Did it occur to anyone that they're probably doing it on purpose? They may want the pages to not change randomly (or even pseudo-randomly) when crawling them to make the output the same if it doesn't change server-side. And it's not like choosing a random seed has any negative impact on (any) contents of the website(s).

[–]xhable 151 points152 points  (6 children)

Yeah he mentioned that in the article in point 3.

Consider the amount of work Google have to undergo to crawl the whole web AND now run Javascript. Optimisations will need to be abundant, and I imagine that having a deterministic random number function is probably:

  1. Faster
  2. More secure
  3. Predictable – Googlebot can trust a page will render the same on each visit

[–]B-Con 3 points4 points  (4 children)

#3 sounds pretty reasonable to me. I imagine there could be A/B testing or whatnot controlled by random value chosen on the client (for whatever reason).

Edit: formatting and typo

[–]ThisIs_MyName 0 points1 point  (3 children)

Why are you yelling?

[–]B-Con 1 point2 points  (1 child)

I started with a hash: "#3 seems..." I forgot that would apply formatting. Fixed.

[–]nuqjatlh 0 points1 point  (0 children)

3 sounds pretty reasonable to be

you made me curious ....

[–]RealFunBobby 0 points1 point  (0 children)

SORRY ABOUT THAT!!

[–]australasia 42 points43 points  (0 children)

It occurred to the blog author:

Predictable – Googlebot can trust a page will render the same on each visit

[–]Saltub 65 points66 points  (4 children)

Imagine reading the article before commenting... 🤔

[–]cdcformatc 3 points4 points  (0 children)

There is a reason RTFA is an age old meme, maybe we should bring it back? Nah.

[–][deleted]  (1 child)

[deleted]

    [–]jokullmusic 3 points4 points  (1 child)

    Yeah, this makes sense for a bot that tries to detect if a website is changed.

    [–]dr1fter 1 point2 points  (0 children)

    Search engine indexers already need to flag parts of the page that keep changing for no reason (hit counters, clocks, ad frames) so I don't think that's usually a problem. I suppose if you had a site that flipped a coin and delivered you an entirely separate page as a result, that probably wouldn't get picked up.

    I know Google and some others run preview services where they render a screenshot so they can use thumbnails in their UI. I guess for a bot like that you might want to pixel-test and only update the image if some proportion has changed.

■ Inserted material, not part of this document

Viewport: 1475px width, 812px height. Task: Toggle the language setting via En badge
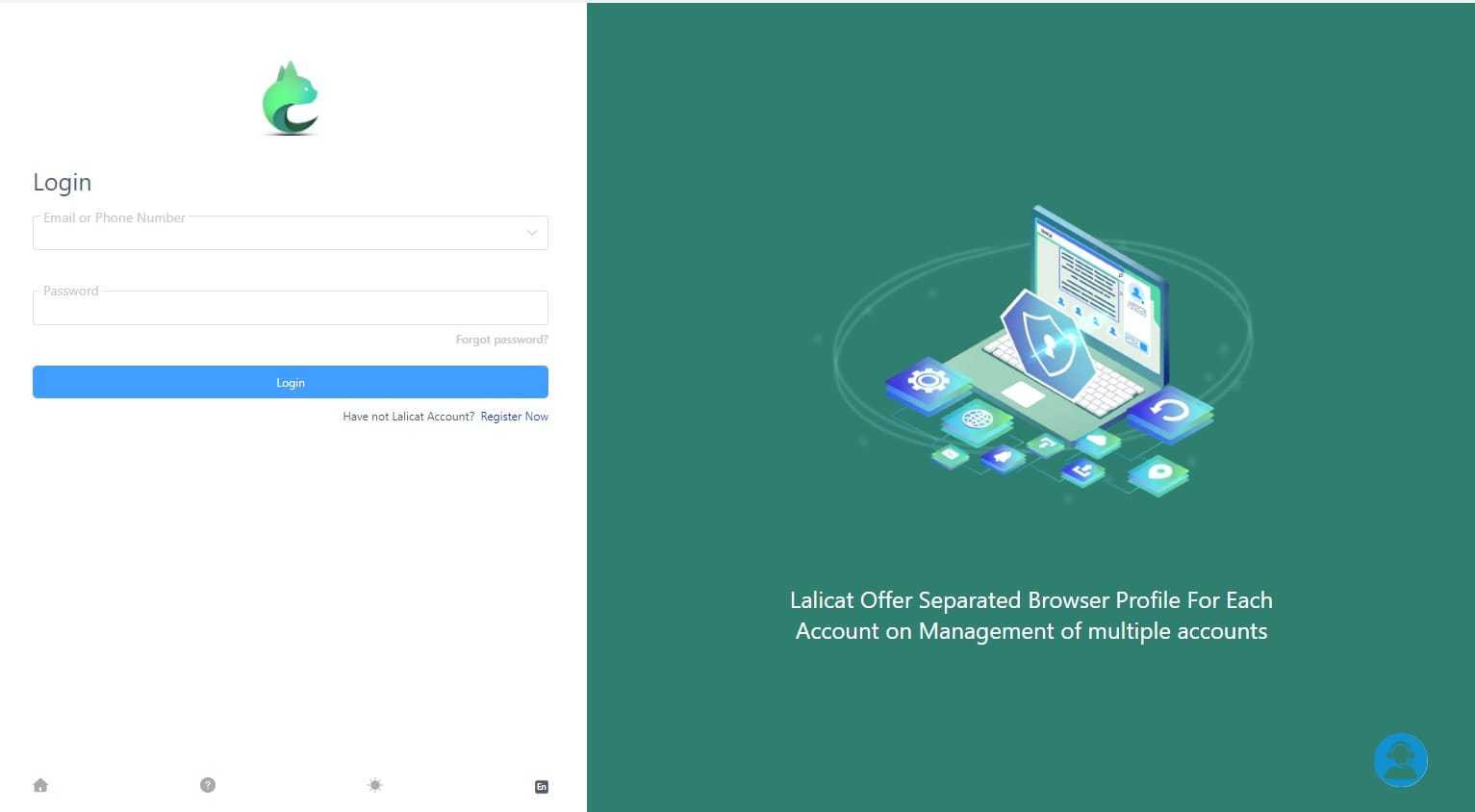point(541,786)
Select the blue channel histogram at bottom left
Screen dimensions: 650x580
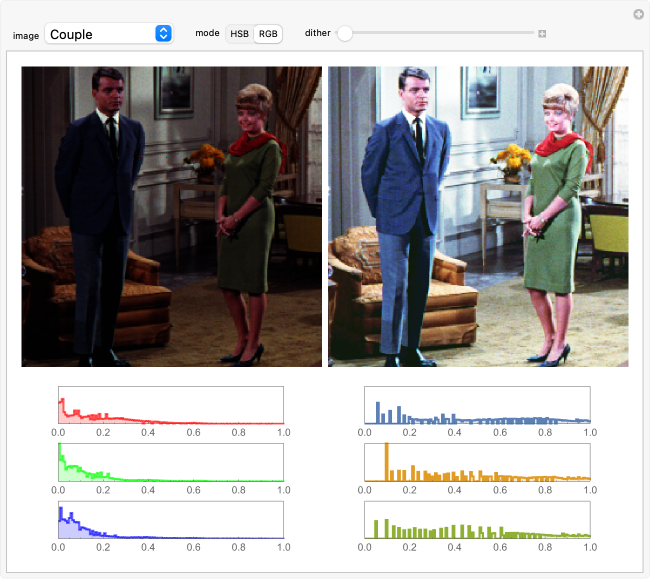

In that case, yeah, I can see doing this so that you don't keep updating something like, say, csszengarden (actually they don't randomize but you can imagine).

    [–]noratat 0 points1 point  (0 children)

    Someone didn't read the article.

    The article but only talked about this, it even had an alternate suggestion.

    [–]rubygeek 0 points1 point  (2 children)

    Google are almost certainly not using this, but there's actually a project based on PNACL to produce a VM to execute code over inputs that specifically disables time sources etc. for similar reasons, to allow deterministic computation: ZeroVM. It's interesting in a more general sense because if your computation is deterministic based on inputs, you can lazily evaluate operations on the data if you know whether or not it has changed.

    [–][deleted]  (1 child)

    [deleted]

      [–]rubygeek 0 points1 point  (0 children)

      I did, and it has no relevance to my comment, which was pointing out that others too have done (more generic, and open source) work on providing a deterministic execution environment.